A recent report on suicide mortalities by the US Centres for Disease Control and Prevention (CDC) suggests men in fields associated with construction and extraction represent the line of work with the highest rate of deaths by suicide.
The rankings of suicide rates for 2012 and 2015 reflect a shocking rise in people taking their own lives in various occupations. While the report can't explain the numbers, it can at least provide a focus for putting better prevention strategies in place.
During the first 16 years of this century, suicide rates in the US climbed steadily from 12.9 to 17.3 for every 100,000 people. That's a jump of more than a third.
It's an alarming trend, and no single factor seems to be responsible. Changes in economic security can go some way to explain the figures, as can social isolation and other forms of psychological stress.
Substance abuse has also been implicated in some cases, as has declining mental health. But the issue of suicide is evidently too complex for a simple, one-size-fits-all solution.
Instead of looking for general responses to this pressing problem, the CDC suggests we turn the focus to identifying who is most at risk, and putting individualised strategies in place.
"Increasing suicide rates in the US are a concerning trend that represent a tragedy for families and communities and impact the American workforce," says Deb Houry, the director of the CDC National Center for Injury Prevention and Control.
"Knowing who is at greater risk for suicide can help save lives through focused prevention efforts."
The majority of adults spend most of their waking hours in a workplace environment, it would make sense to have a better understanding of how our career might influence our risk of suicide.
To date, most occupational programs have provided resources for early detection and intervention procedures.
"However, more research on the role of the workplace in primary suicide prevention is needed, including improving working conditions and reducing stress," write the report's authors.
The figures are based on data taken from the 2012 and 2015 National Violent Death Reporting System results, covering more than 22,000 Americans aged between 16 and 64 in 17 states.
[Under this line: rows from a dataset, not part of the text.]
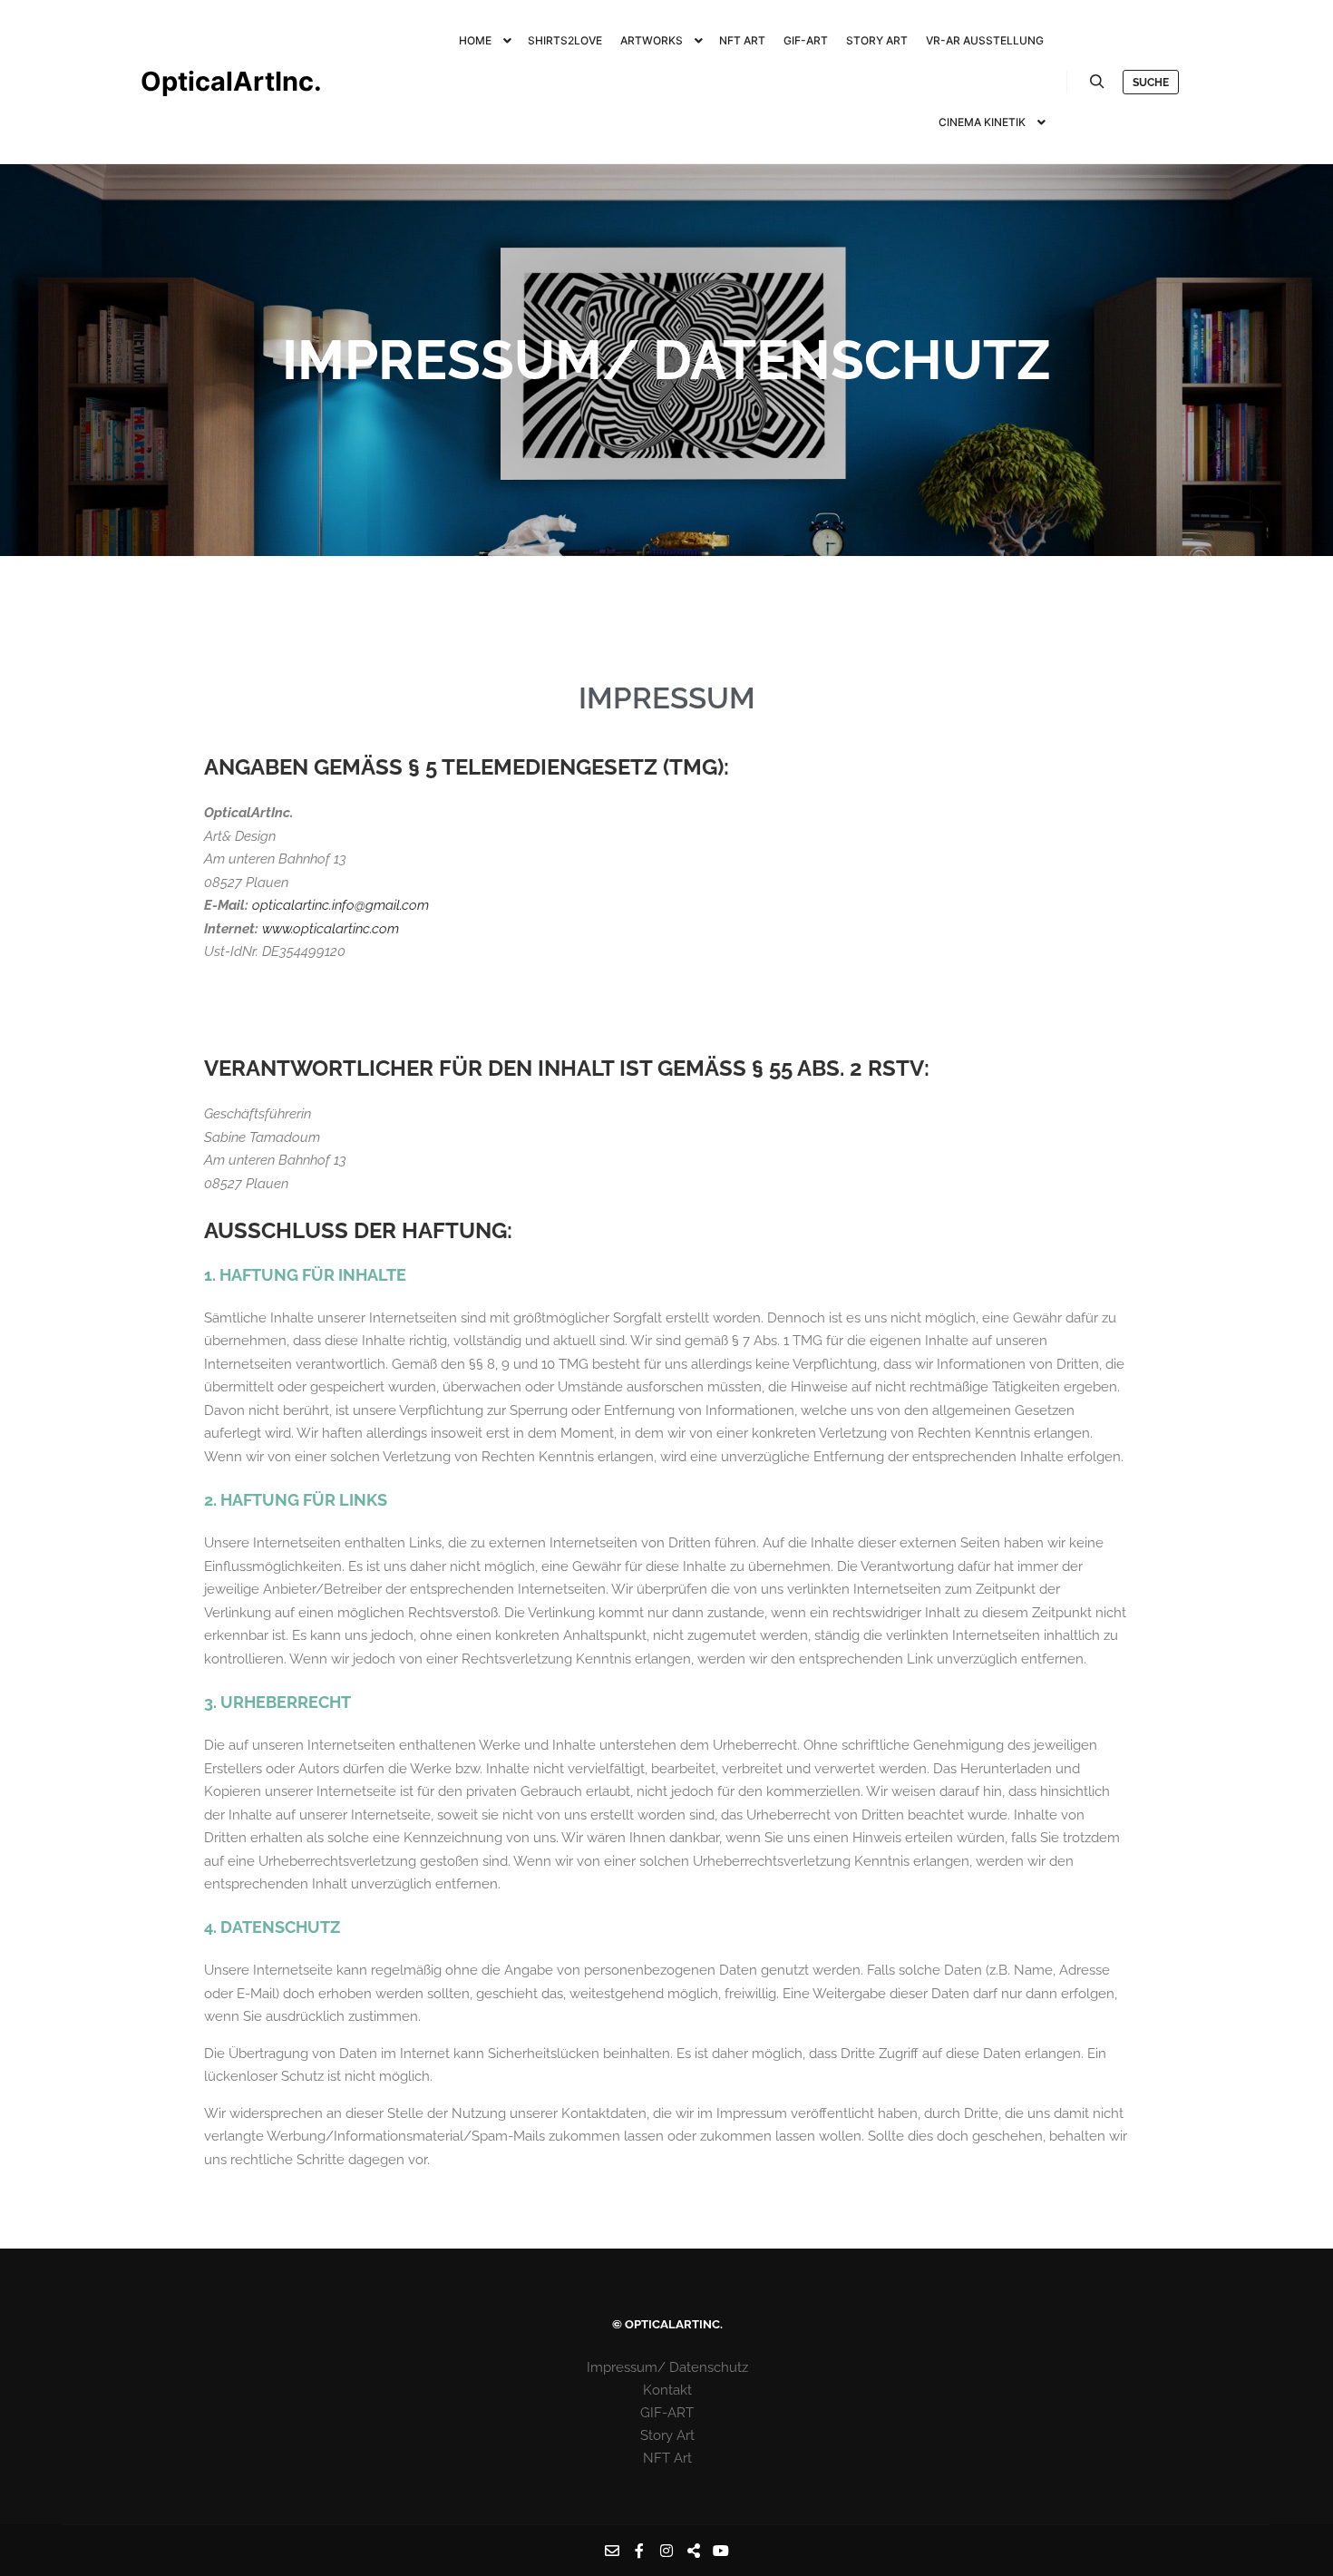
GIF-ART (667, 2413)
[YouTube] (721, 2550)
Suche (1151, 82)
In 2015, more than 1,400 male construction and extraction workers died as a result of suicide. That's a startling rate of 53.2 workers per 100,000, up from 43.6 in 2012, making it the hardest hit occupational group by far.
The next biggest was in arts, entertainment, sports, and media, which also saw close to a 50 percent jump between 2012 and 2015 – moving from 26.9 to 39.7 per 100,000 working men.
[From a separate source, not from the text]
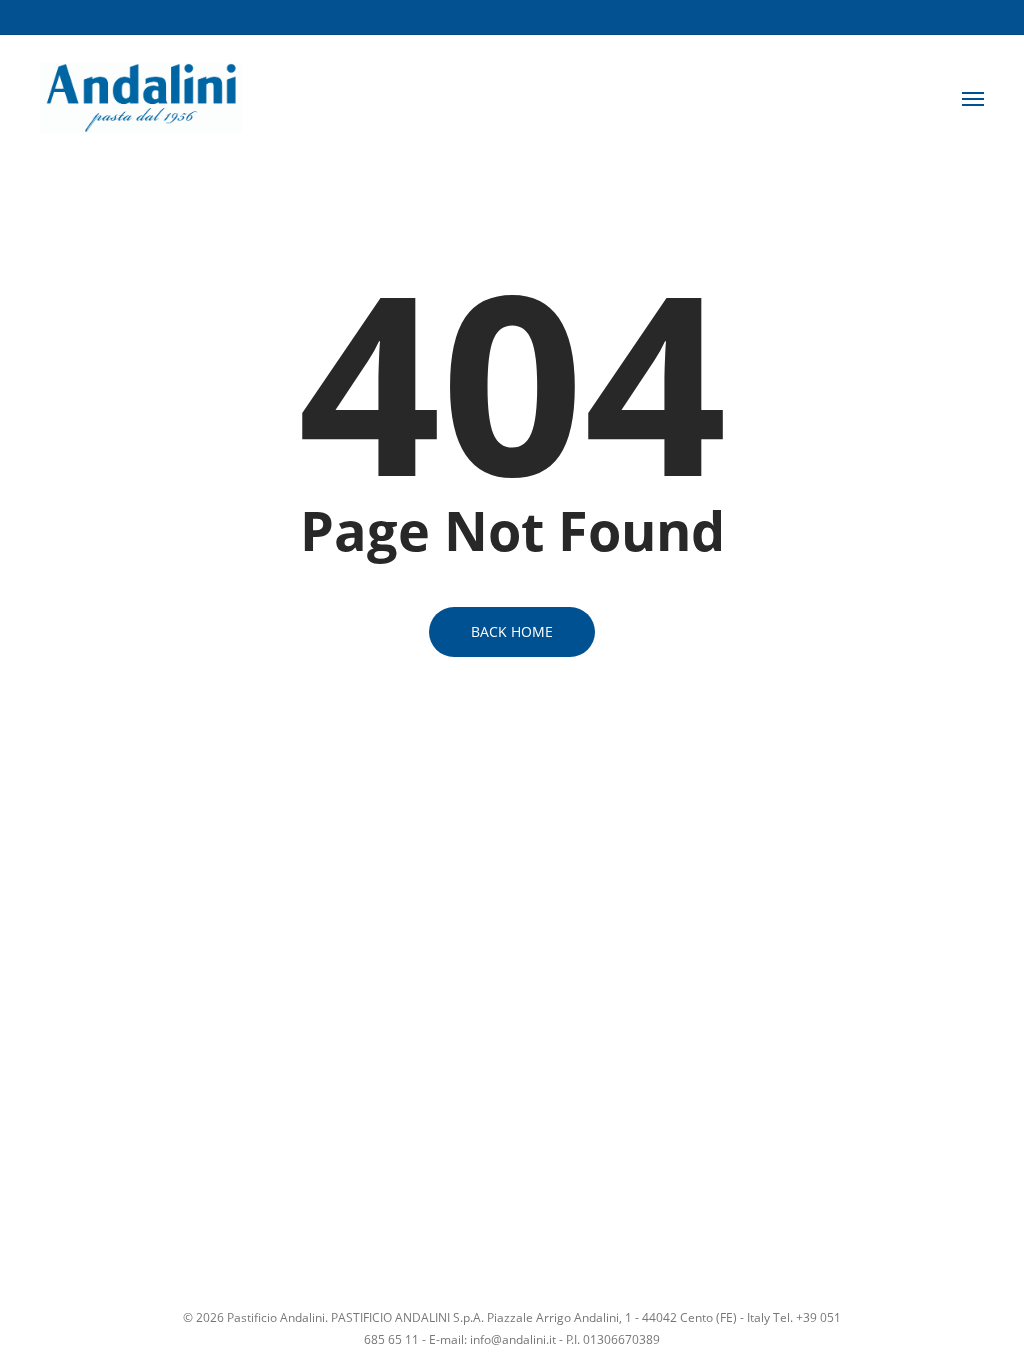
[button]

That same occupational group represented the highest rate of suicides for women, with 11.7 per 100,000 in 2012 and 15.6 in 2015. Jobs in protective services and in healthcare support were also highly ranked.
The most dramatic rise for women was found in food preparation and serving, with a 54 percent increase of 6.1 up to 9.4.
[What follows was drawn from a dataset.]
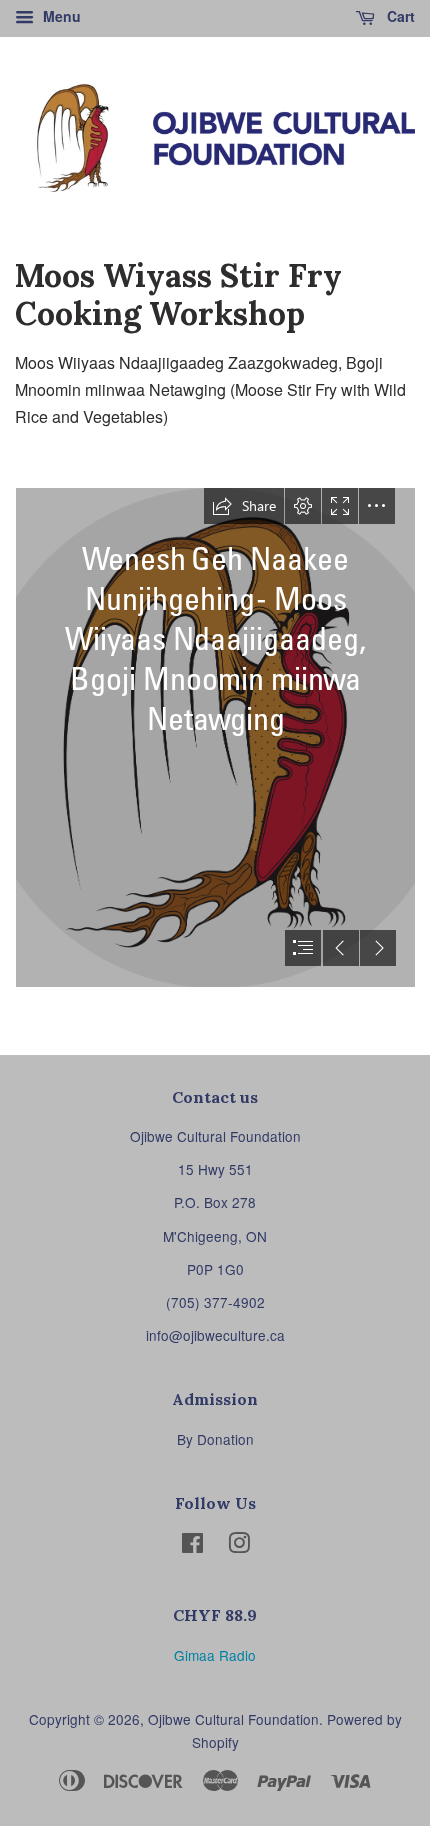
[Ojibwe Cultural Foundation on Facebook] (192, 1546)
At the other end of the scale, jobs in education systems and in libraries represented some of the lowest suicide rates for both men and women.
Thankfully, there were also signs of a drop in suicide rates in some occupational fields. For men involved in jobs related to farming and ranching, for example, the numbers fell from 44.9 to 32.2 – still high, but at least a trend in the right direction.
Women who worked in legal professions also saw a drop of around 17 percent, from 11.1 to 9.2.
Literally tens of thousands of people across the US took their own lives in 2016, putting it among the top ten leading causes of death. More than half of them didn't have a diagnosed mental health condition, adding to the complexity of the issue.
There's no easy fix. But reaching those who could benefit most is one big step towards tackling this crisis.